Conservatives want courts to be stingy in creating and expanding constitutional rights -- except when they don't. Liberals want courts to be creative and expansive in interpreting the Constitution -- except when they don't.
This phenomenon was on display in a recent ruling from an appeals court involving the reliably volatile mixture of parents, children, schools and sex. The California-based U.S. Court of Appeals for the 9th Circuit normally serves as Exhibit A in conservative complaints about activist judges conjuring up new constitutional rights. This time around, though, the conservative indictment boiled down to the court's refusal to be expansive enough in applying protections not mentioned in the Constitution. It was, you might say, a case of judicial passivism. A liberal judge gave a narrow, even cramped, reading to the Constitution.
The dispute arose from a survey given to 7- to 10-year-olds in Palmdale, Calif. The school asked parents to sign a consent form and warned that answering questions might make the child "feel uncomfortable." It didn't tell them that the survey included inquiries about sex, including the children's frequency of "thinking about having sex," "thinking about touching other people's private parts" and "touching my private parts too much."
Not surprisingly, when some parents found out their children had been asked such questions, they went ballistic. Equally unsurprising, they went to court, contending that the school's action deprived them of their fundamental constitutional right "to control the upbringing of their children by introducing them to matters of and relating to sex in accordance with their personal and religious values and beliefs."
This case could illustrate the maxim that stupid school districts make bad law -- except that the court managed to get it right despite the school's boneheadedness. A three-judge panel, upholding a lower court, ruled unanimously that the parents, however legitimate their beef with the school, didn't have a constitutional claim.
That the ruling was written by Stephen Reinhardt -- one of the most liberal judges on a liberal court and one of those who ruled against "under God" in the Pledge of Allegiance -- only served to further inflame conservatives.
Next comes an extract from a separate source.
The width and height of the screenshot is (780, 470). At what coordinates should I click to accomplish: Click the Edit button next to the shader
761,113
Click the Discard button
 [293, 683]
Indeed, the judge seemed to go out of his way to do so: He wrote broadly that parents have no constitutional right "to prevent a public school from providing its students with whatever information it wishes to provide, sexual or otherwise, when and as the school determines that it is appropriate to do so." And he emphasized his allegiance to cases protecting abortion and gay rights -- "They symbolize the importance of our evolving understanding of the nature of the Constitution" -- even as he dismissed the parents' claim in this case.
Conservatives rose to Reinhardt's bait. "Perhaps the most abhorrent example of judicial tyranny in American history," thundered Focus on the Family. Conservative talk radio had a field day -- days, actually. Then the House of Representatives got in on the act, passing a resolution that calls on the full 9th Circuit to rehear the case. The court, said the principal sponsor, Pennsylvania Republican Tim Murphy, "declared parenting unconstitutional."
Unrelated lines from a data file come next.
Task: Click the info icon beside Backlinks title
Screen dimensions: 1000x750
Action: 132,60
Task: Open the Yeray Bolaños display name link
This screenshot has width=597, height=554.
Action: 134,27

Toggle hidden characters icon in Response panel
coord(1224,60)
As over the top as this is, the case presents harder questions than either side acknowledges. The Constitution doesn't mention parents, but the court has recognized constitutional protection for parental rights since the 1920s, when it struck down a state law that barred the teaching of foreign languages, even in private schools, and another that required children to attend public school.
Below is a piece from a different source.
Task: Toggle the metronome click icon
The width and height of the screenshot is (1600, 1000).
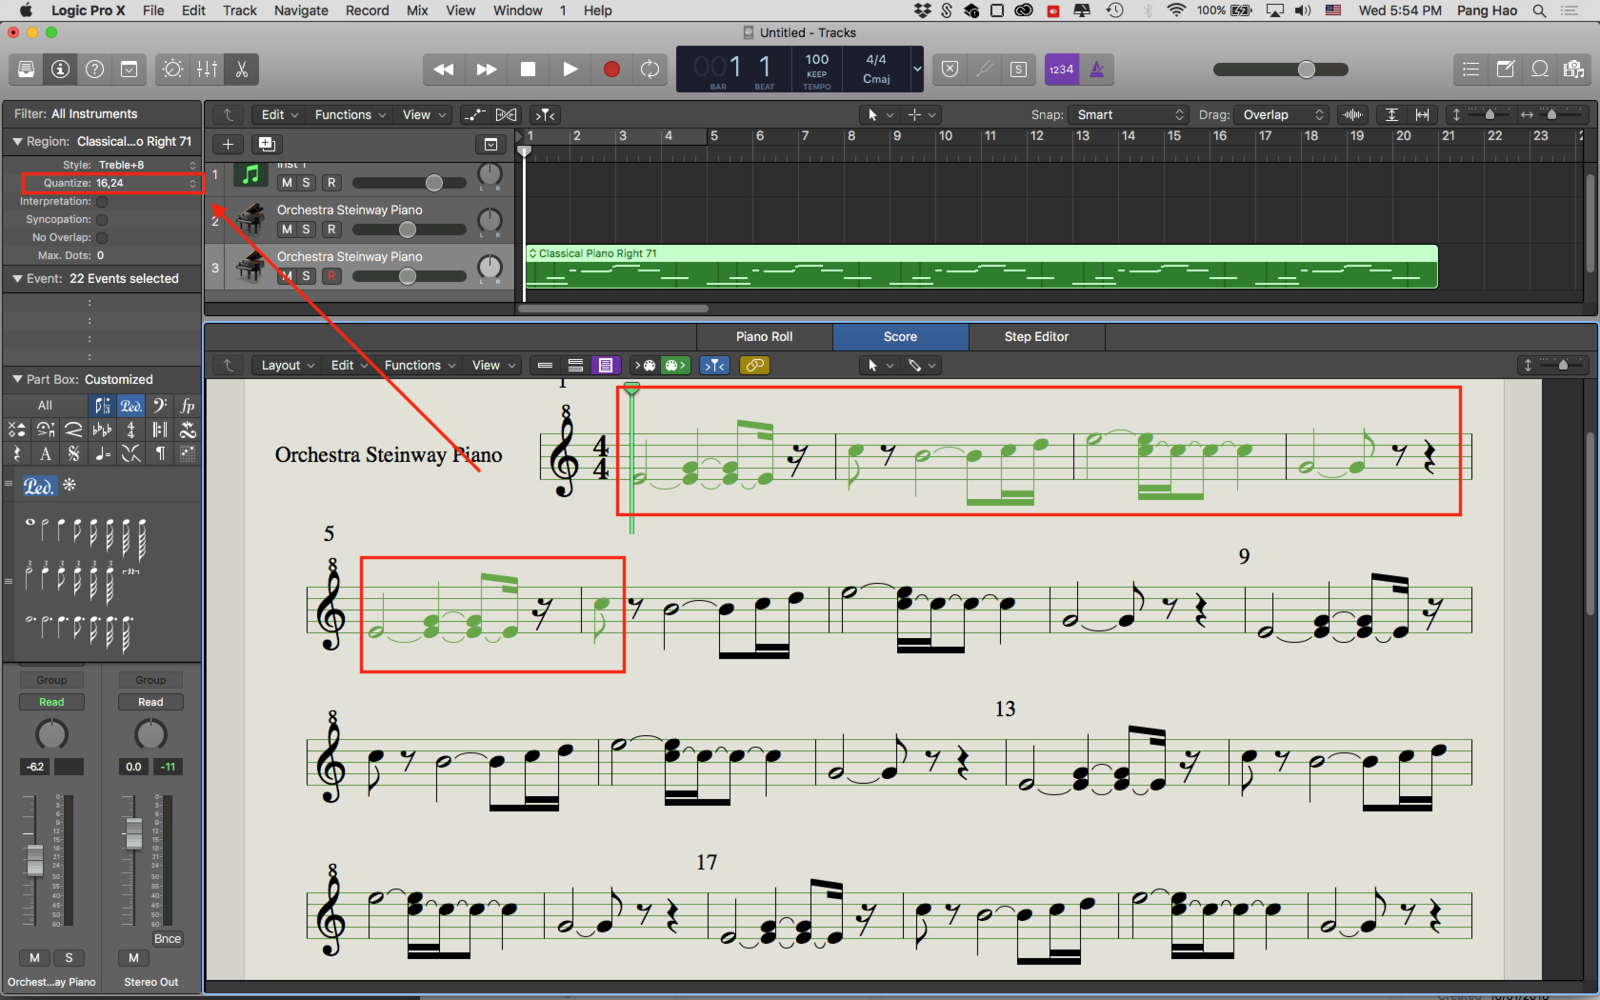Action: pyautogui.click(x=1097, y=69)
But it would have been stretching those precedents -- and going against the approach of at least three other circuits -- to find a constitutional claim here. It's one thing to say that parents have a right to educate their children as they see fit, another to give them the right to micromanage public schools. As the 1st Circuit said in a similar case, "the schools would be forced to cater a curriculum for each student whose parents had genuine moral disagreements with the school's choice of subject matter."
Yet, if conservatives don't actually have a zero-tolerance policy toward judicial activism, neither can liberals claim particular constitutional consistency. Those who believe, as Reinhardt does (and as I do), that the Constitution should be interpreted expansively enough to embrace protection for abortion and gay rights have a hard time explaining why that approach doesn't encompass a broad view of parental rights.
Yes, parents unhappy with the way the schools are teaching their children have recourse to the democratic process -- just ask the Dover, Pa., ex-school board. But we're not willing -- I'm not, anyway -- to leave, say, abortion rights up to the whim of majorities. The Palmdale parents didn't need the courts to safeguard them; the school said the survey was a mistake and called it off. "I would be upset myself," the superintendent said.
But it's not difficult to imagine a scenario in which constitutional protections seem more fitting. What about a school that required young children to attend sex education classes, even over parental objections? What about a conservative school district that had mandatory abstinence-only sex education classes? Is a parent in that situation really without constitutional recourse?
Defining fundamental rights is a tricky business -- something it would behoove both sides in the legal culture wars to admit more often than they do.